### Information shown

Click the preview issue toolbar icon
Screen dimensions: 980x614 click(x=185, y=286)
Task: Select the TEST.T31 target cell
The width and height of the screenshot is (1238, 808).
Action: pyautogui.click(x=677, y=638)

### Given problem
Copy the lines above word for word, keeping each one unchanged and in its original order.

### Task solution
Click the preview issue toolbar icon
Screen dimensions: 980x614 click(x=185, y=286)
Task: Select the TEST.T31 target cell
The width and height of the screenshot is (1238, 808).
Action: pyautogui.click(x=677, y=638)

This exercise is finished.